KEDUDUKAN OMNIBUS LAW DALAM HIERARKI PERATURAN PERUNDANG-UNDANGAN DI INDONESIA Oleh : Georgius Benny, S.IP (Ilmu Pemerintahan FISIP Universitas Padjadjaran) : 07 Maret 2023 : 102610 Rating :
Hukum Lainnya

Omnibus Law adalah metode atau teknik penyusunan peraturan perundang-undangan yang ramai menjadi diskursus publik di Indonesia ketika diterapkan dalam perumusan Undang-Undang Cipta Kerja. Omnibus Law sendiri dapat dipahami sebagai konsep produk hukum yang berfungsi untuk mengkonsolidasi banyak tema dan subjek yang terdapat di berbagai sektor untuk menjadi satu produk hukum yang besar dan holistik (Matompo & Izziyana, 2020).

Dalam praktik penggunaannya di Indonesia, metode Omnibus Law sudah pernah diterapkan jauh sebelum digunakan dalam kasus Undang-Undang Cipta Kerja. Salah satu produk undang-undang yang menggunakan metode Omnibus Law adalah Undang-Undang Nomor 5 Tahun 1960 tentang Peraturan Dasar Pokok-Pokok Agraria (UUPA). Frasa “pokok” dalam UUPA mengacu kepada barisan peraturan berbeda yang berada dalam ruang lingkup agraria. UUPA mencabut beberapa peraturan sekaligus.

Meskipun pada hakikatnya, Omnibus Law adalah metode yang ditemukan dan lebih umum diterapkan dalam negara dengan sistem hukum Common Law seperti Amerika Serikat. Maka dari itu, menarik untuk menganalisis kedudukan Omnibus Law dalam hierarki peraturan perundang-undangan di Indonesia sebagai negara yang menganut sistem hukum Civil Law.

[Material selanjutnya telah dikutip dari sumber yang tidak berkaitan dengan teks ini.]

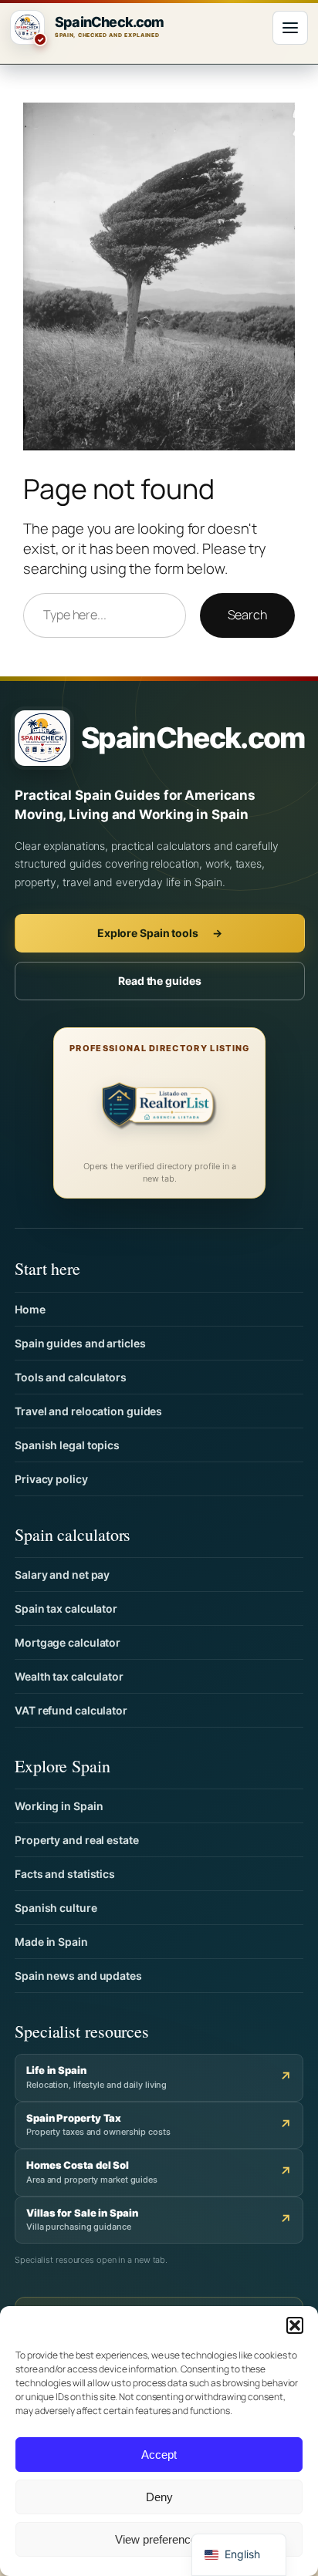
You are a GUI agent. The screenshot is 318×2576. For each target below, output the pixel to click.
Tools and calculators (71, 1377)
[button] (295, 2325)
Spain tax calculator (66, 1608)
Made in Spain (51, 1941)
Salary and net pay (62, 1574)
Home (30, 1309)
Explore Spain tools (159, 932)
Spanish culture (56, 1907)
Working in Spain (59, 1805)
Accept (159, 2454)
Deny (159, 2497)
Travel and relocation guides (88, 1411)
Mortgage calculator (67, 1642)
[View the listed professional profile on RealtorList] (159, 1108)
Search (247, 614)
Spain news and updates (78, 1975)
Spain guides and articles (80, 1343)
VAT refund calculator (71, 1710)
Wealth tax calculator (69, 1676)
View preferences (159, 2539)
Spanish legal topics (67, 1445)
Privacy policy (51, 1478)
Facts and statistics (65, 1873)
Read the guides (159, 980)
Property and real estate (77, 1839)
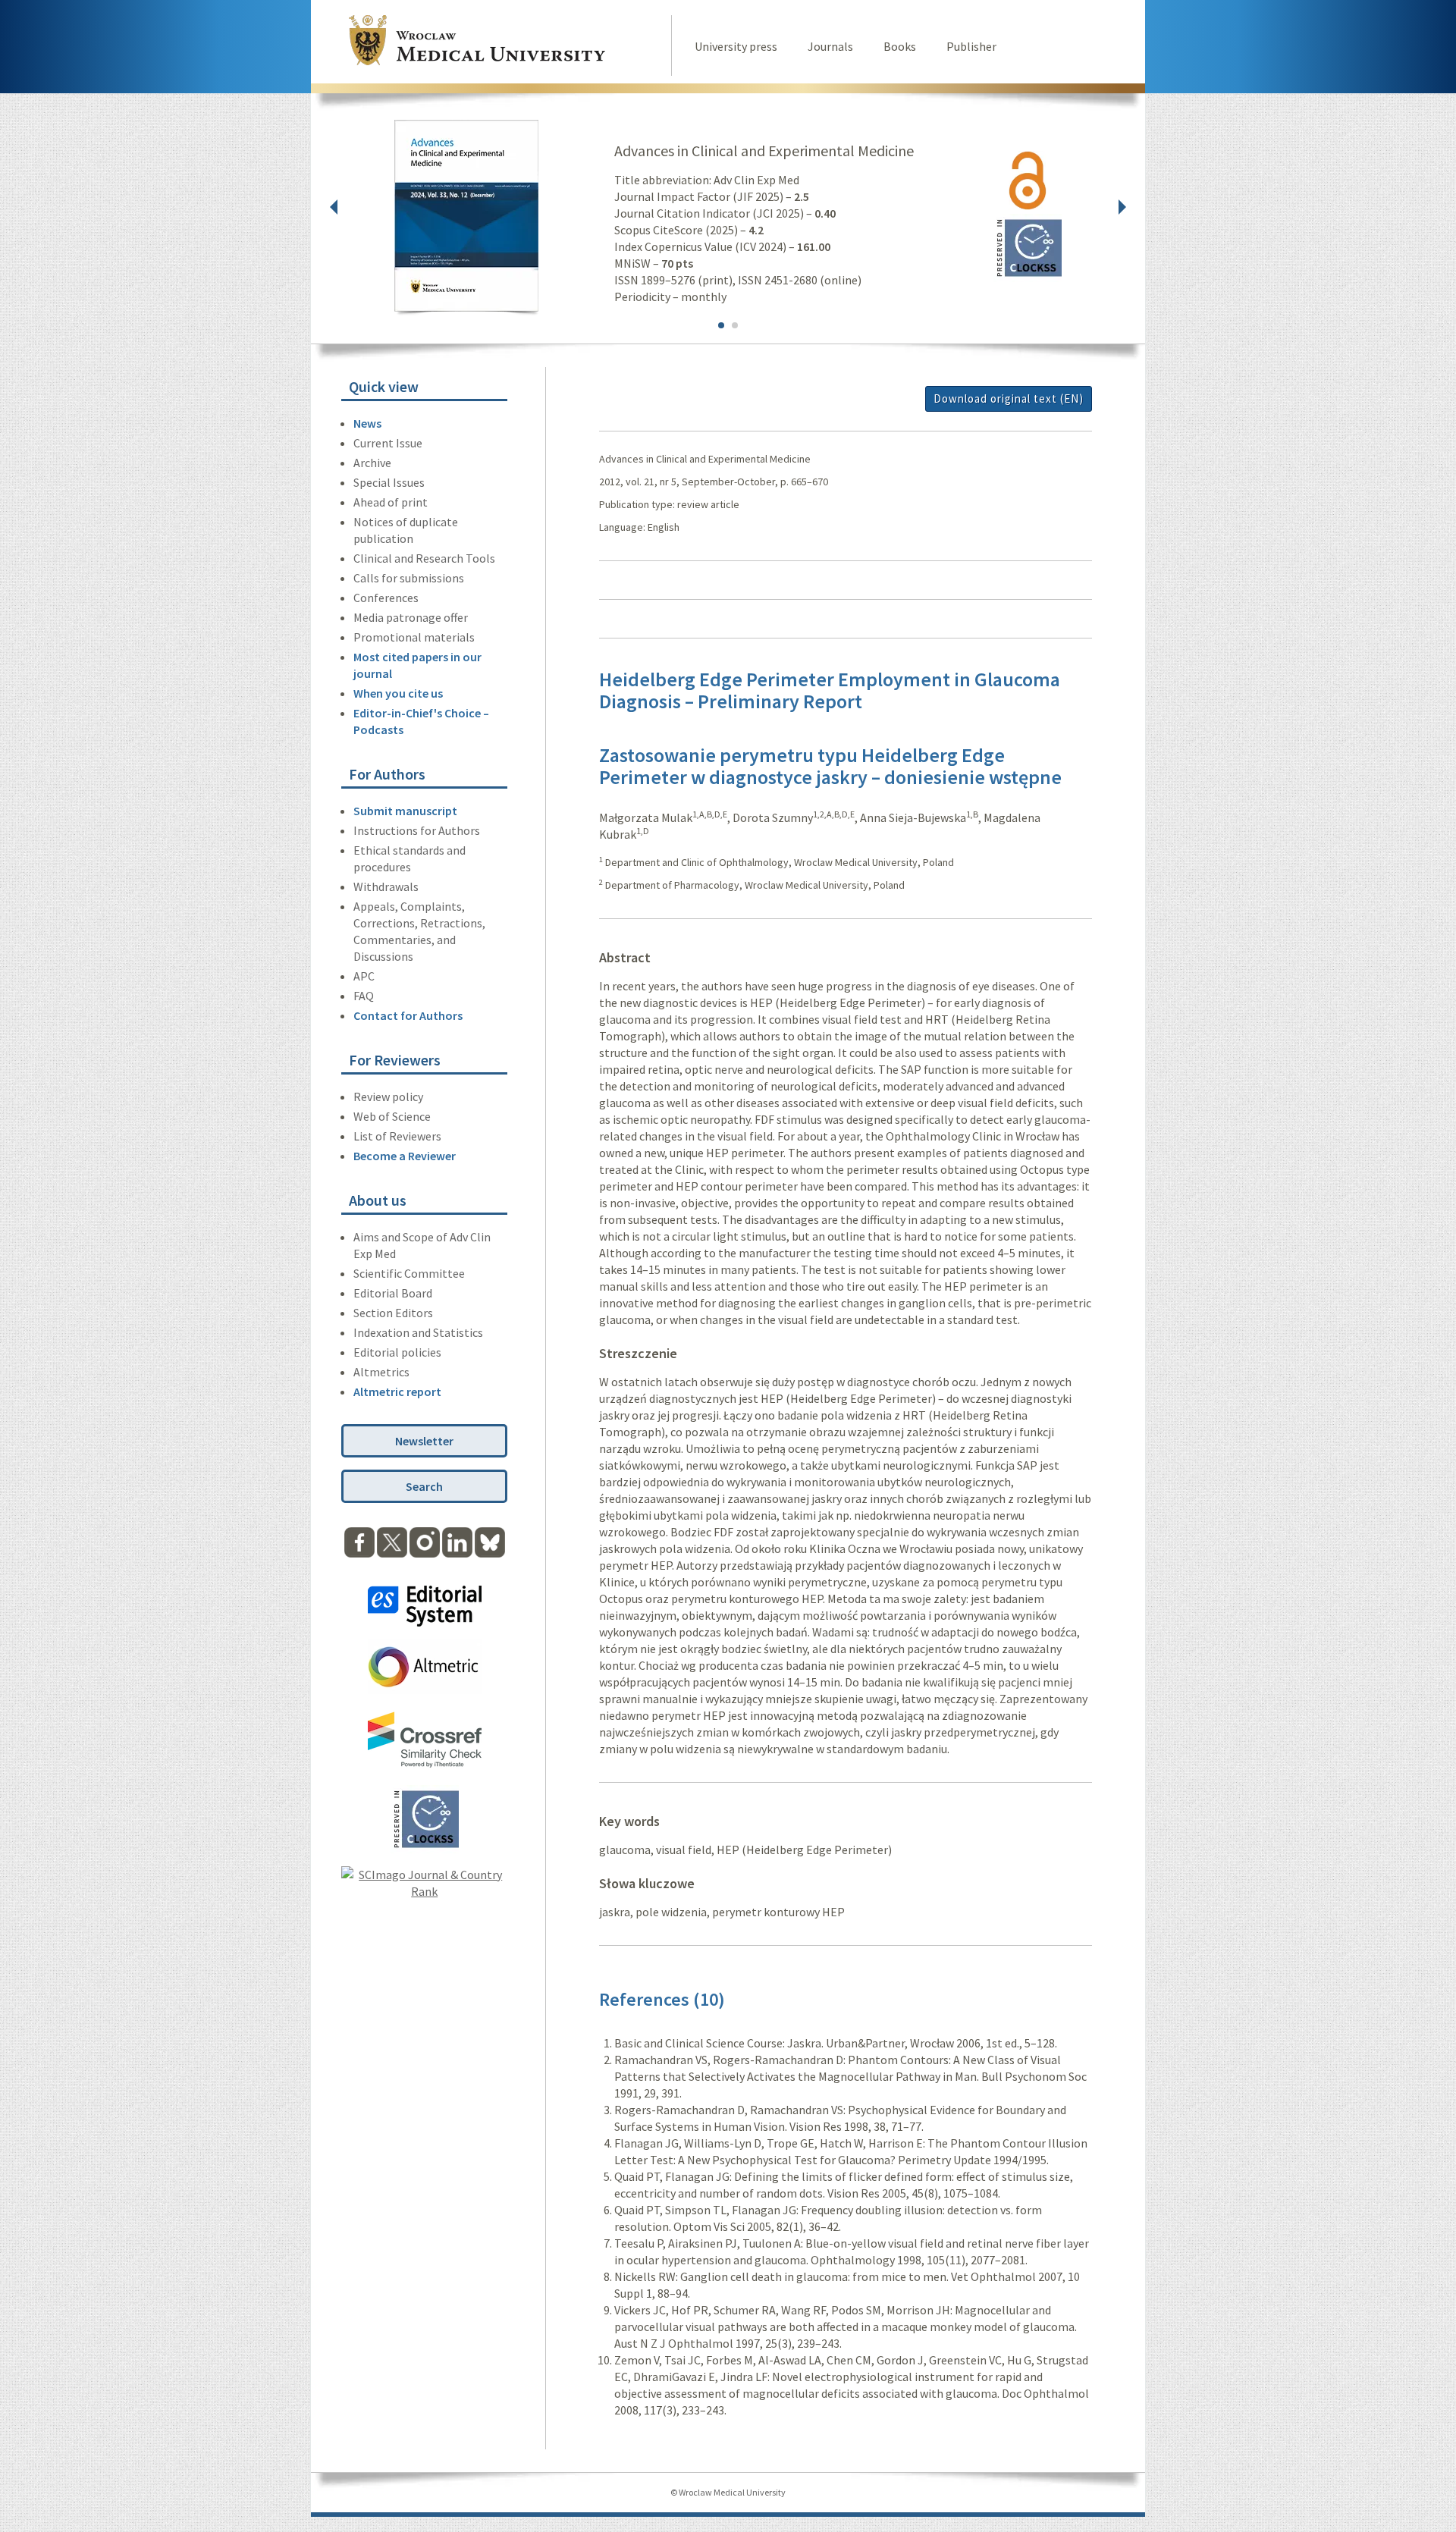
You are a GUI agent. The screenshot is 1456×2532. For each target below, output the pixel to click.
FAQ (363, 995)
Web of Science (392, 1116)
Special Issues (389, 482)
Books (899, 46)
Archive (372, 462)
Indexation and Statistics (418, 1332)
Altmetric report (397, 1391)
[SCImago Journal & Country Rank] (424, 1891)
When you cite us (398, 693)
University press (736, 46)
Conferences (386, 597)
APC (364, 976)
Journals (830, 46)
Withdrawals (386, 886)
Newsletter (424, 1440)
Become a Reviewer (404, 1155)
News (367, 423)
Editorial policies (397, 1352)
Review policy (388, 1096)
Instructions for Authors (416, 830)
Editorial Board (392, 1293)
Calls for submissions (408, 577)
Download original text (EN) (1009, 398)
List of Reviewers (397, 1136)
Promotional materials (414, 637)
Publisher (971, 46)
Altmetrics (381, 1371)
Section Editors (393, 1312)
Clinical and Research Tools (424, 558)
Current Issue (387, 442)
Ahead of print (390, 502)
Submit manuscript (405, 810)
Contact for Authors (408, 1015)
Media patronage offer (410, 617)
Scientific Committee (409, 1273)
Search (424, 1486)
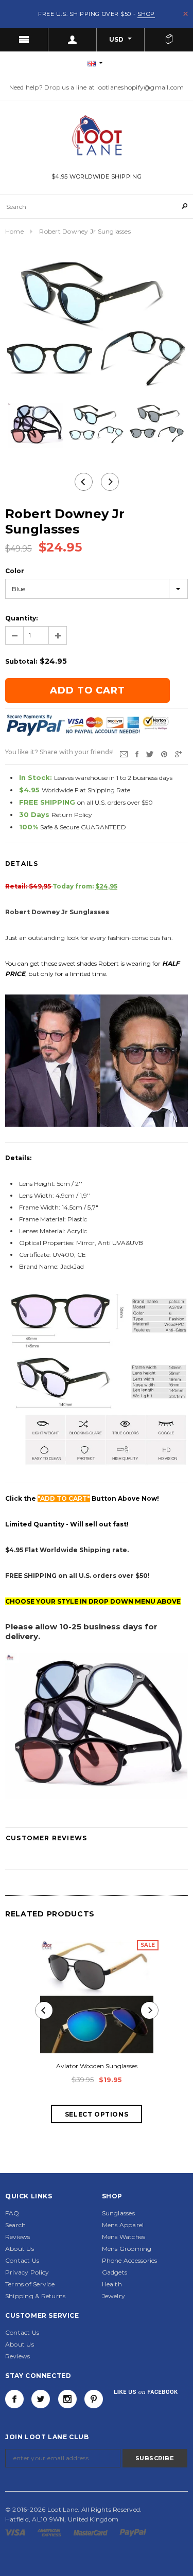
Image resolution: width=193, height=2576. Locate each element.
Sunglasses (118, 2213)
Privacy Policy (27, 2272)
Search (15, 2225)
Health (112, 2284)
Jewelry (114, 2296)
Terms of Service (30, 2284)
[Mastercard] (91, 2532)
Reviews (17, 2237)
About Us (19, 2248)
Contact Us (22, 2260)
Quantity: (21, 618)
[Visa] (16, 2532)
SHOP (146, 13)
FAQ (12, 2213)
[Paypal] (133, 2532)
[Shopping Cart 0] (169, 39)
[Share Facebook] (136, 754)
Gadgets (115, 2272)
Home (14, 231)
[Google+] (178, 754)
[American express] (50, 2532)
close (185, 13)
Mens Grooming (127, 2248)
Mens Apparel (123, 2225)
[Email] (124, 754)
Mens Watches (124, 2237)
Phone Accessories (129, 2260)
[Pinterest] (164, 754)
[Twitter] (149, 754)
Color (14, 571)
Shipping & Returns (35, 2296)
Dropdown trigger (72, 39)
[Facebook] (14, 2399)
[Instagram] (67, 2399)
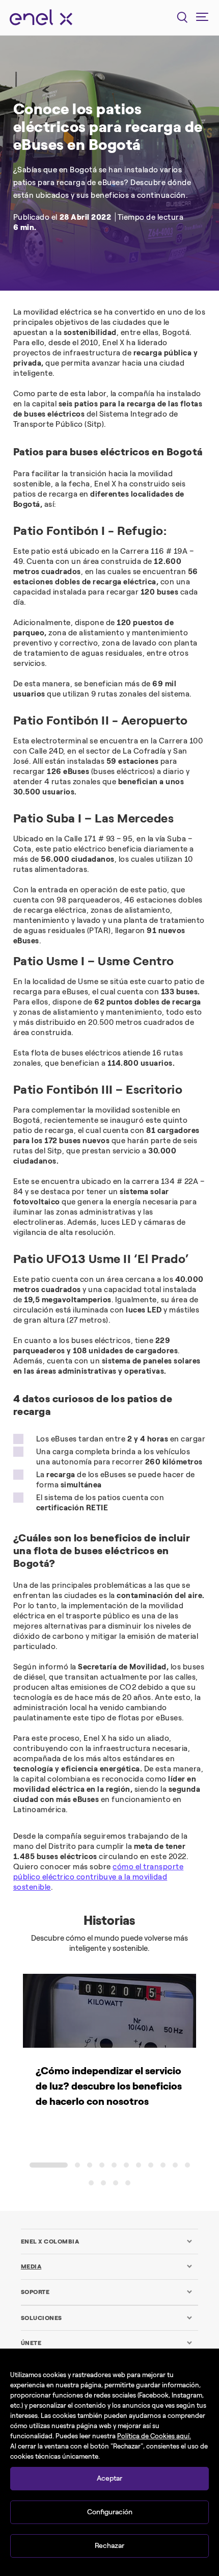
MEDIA (31, 2266)
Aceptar (109, 2478)
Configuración (109, 2512)
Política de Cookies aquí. (154, 2436)
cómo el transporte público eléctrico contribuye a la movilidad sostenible (98, 1877)
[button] (48, 2165)
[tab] (107, 2241)
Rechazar (109, 2545)
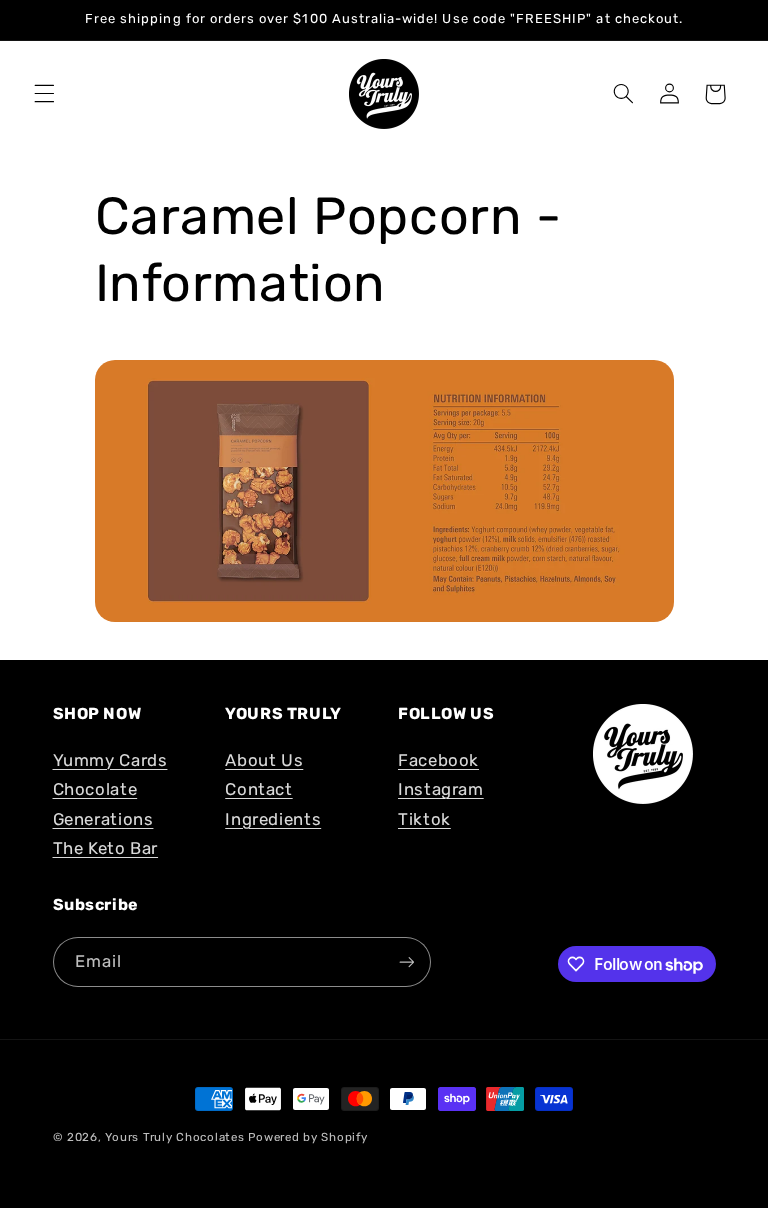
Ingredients (273, 819)
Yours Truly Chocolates (174, 1137)
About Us (264, 760)
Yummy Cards (110, 760)
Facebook (438, 760)
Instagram (441, 789)
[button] (44, 94)
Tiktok (424, 819)
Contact (258, 789)
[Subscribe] (406, 961)
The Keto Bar (106, 848)
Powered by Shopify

Hukum dapat dapat dilihat sebagai norma yang tersusun mulai dari yang terendah hingga yang tertinggi. Teori piramida hukum atau stufentheorie menyebut bahwa suatu norma yang lebih rendah bersumber kepada norma yang lebih tinggi, norma yang lebih tinggi akan bersumber kepada norma yang lebih tinggi lagi, dan begitu seterusnya sampai kepada norma yang bersifat final yang tidak dapat ditelusuri lebih lanjut lagi yang disebut sebagai norma dasar atau grundnorm (Kelsen, 2005).

Piramida hukum itu kemudian dilengkapi melalui pengelompokkan norma hukum yang terbagi ke dalam empat kelompok, yaitu:

1.      Norma Fundamental (Staatsfundamentalnorm)

2.      Aturan Dasar Negara (Staatsgrundgesetz)

3.      Undang-Undang Formal (Formelle Gesetz)

4.      Peraturan Otonom (Verordnung En Autonome Satzung)

         (Nawiasky dalam Farida, 2020)

Pengelompokkan norma hukum tersebut menjadi perluasan teori piramida hukum yang menyusun norma-norma ke dalam tiap level yang lebih spesifik. Dalam konteks hukum di Indonesia, pengelompokkan norma hukum tersebut disesuaikan dengan sumber-sumber hukum yang berlaku. Pengelompokkan norma hukum Indonesia menurut Attamimi (1990) dapat disusun sebagai berikut:

  1. Norma Fundamental (Staatsfundamentalnorm): Pancasila dan Pembukaan UUD 1945.
  2. Aturan Dasar Negara (Staatsgrundgesetz): Batang Tubuh UUD 1945, TAP MPR, dan Konvensi Ketatanegaraan.
  3. Undang-Undang Formal (Formelle Gesetz): Undang-Undang
  4. Peraturan Otonom (Verordnung En Autonome Satzung): Peraturan Pemerintah hingga Keputusan Bupati atau Walikota.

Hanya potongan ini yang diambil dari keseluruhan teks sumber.